What do competing in a triathlon and dealing with a tense situation in a board meeting have in common? The better you breathe, the better you’ll perform.

I am fascinated at how many times the simple act of breathing comes up in my coaching work. In times of stress, people forget to take the breath they know they need. Without this breath, people are prone to react without taking a moment to think before responding. To give their brain a hit of O2, clients and I work together to create physical reminders in their environments and subtle structures in their routines that prompt them to remember.

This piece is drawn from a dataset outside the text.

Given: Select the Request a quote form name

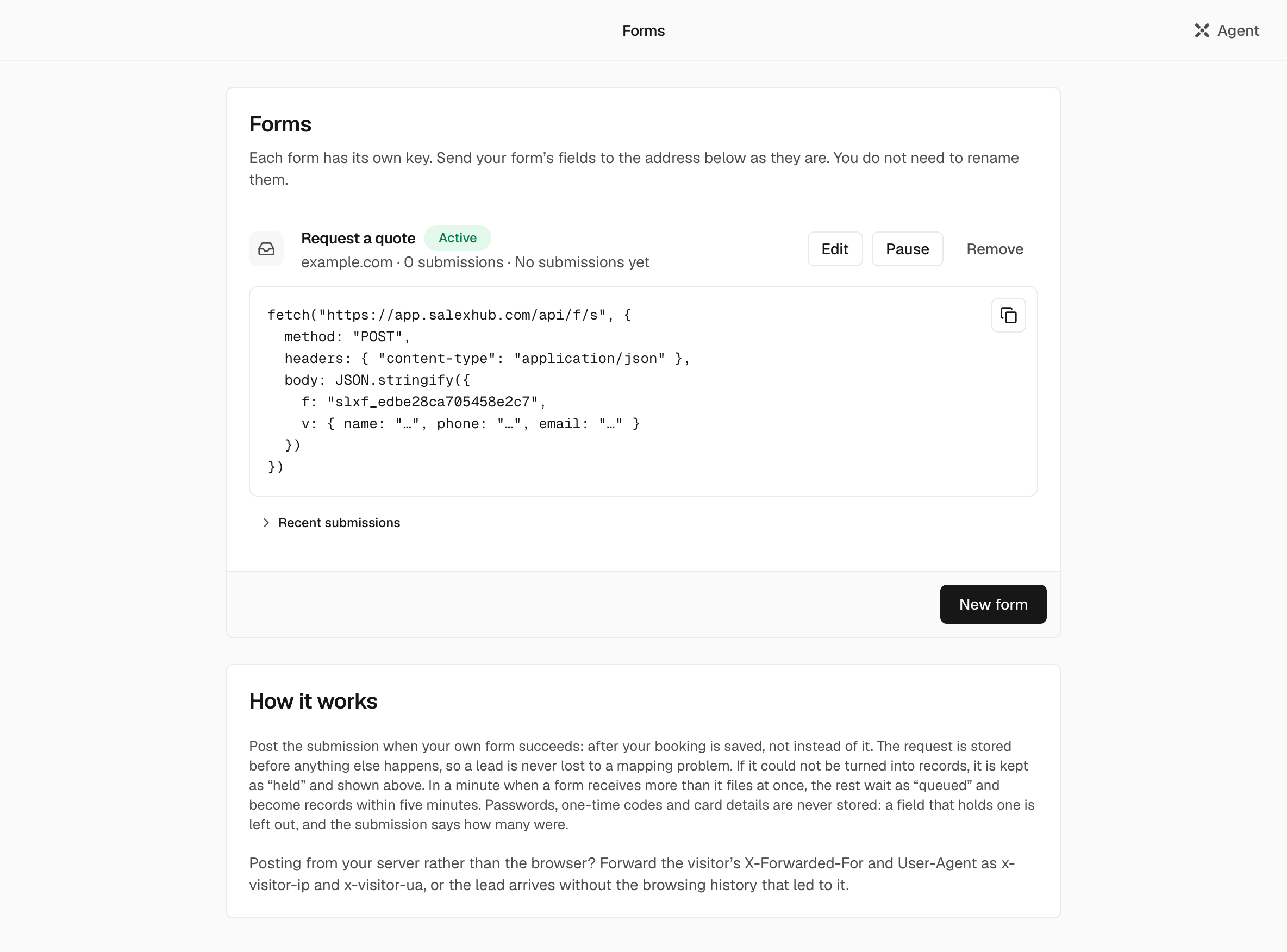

Then I, soap box queen of meditation practices and mindful breathing, nearly forgot to use my own tool. Three weeks before my first triathlon, I was keeping my friend company in the hospital as she prepared for heart surgery. She asked how the training was going, and I confessed my insecurities. “I’m swimming,” I told her, “but I’m scared and slow. The biking is okay. I have no idea if I’ll have the stamina to run after doing the first two.”

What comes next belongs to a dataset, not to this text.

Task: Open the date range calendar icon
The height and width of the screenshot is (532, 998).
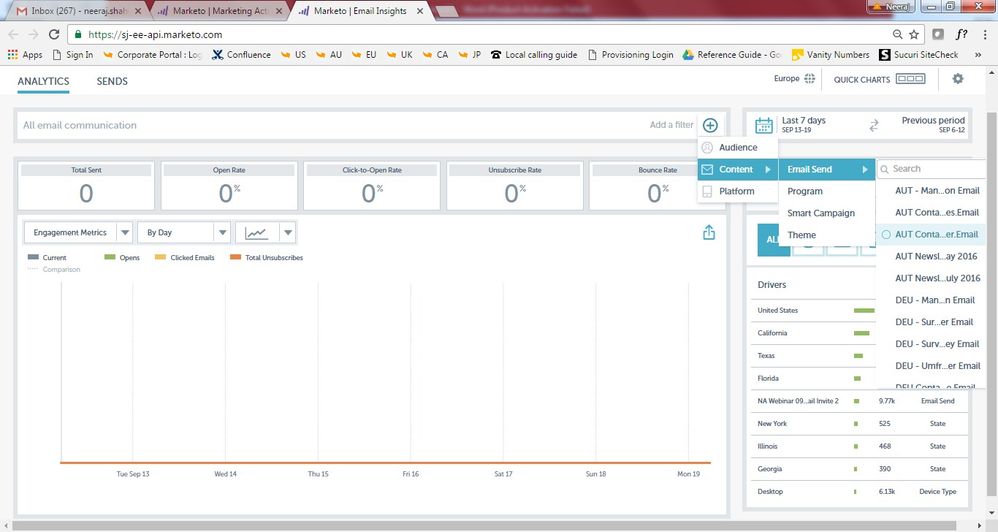Action: [x=764, y=125]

“It’s all about the breathing, you know,” she said. She reminded me that, in addition to singing professionally for several years, she had spent hundreds of hours with serious athletes while they were training. “Your success is directly tied to how well you breathe. Work on your breath, and you’ll be all set.”

She was right, of course. I took care of my breathing, and my body was fine. I swam, I biked, and I ran. I even laughed and joked.

What about in the boardroom? I don’t know about you, but breathing is not the first thing I instinctively think about with budget papers in front of me or when terse remarks begin to fly. Yet, I’m training myself to pay attention to my breath in those circumstances too. Let’s put it this way. How likely is it that you are going to come up with a great insight or witty remark if you are holding your breath and cutting off the oxygen supply to your brain? A deep, mindful breath can do a world of wonders.

I remember overhearing a dad coaching his two young daughters during the first 5K I ever ran. “Take a couple of really deep breaths,” he said to them about half-way through the race. “You want to clear the old air out.” I love that image.

Whether you are exercising, reaching into your big toe for one more ounce of patience during an interminable bedtime, or listening with shock and horror at what your colleague just shared, take a deep breath. Exhale. Clear the old air out. Take another one. Your brain, your body, and your buddies will be glad you did.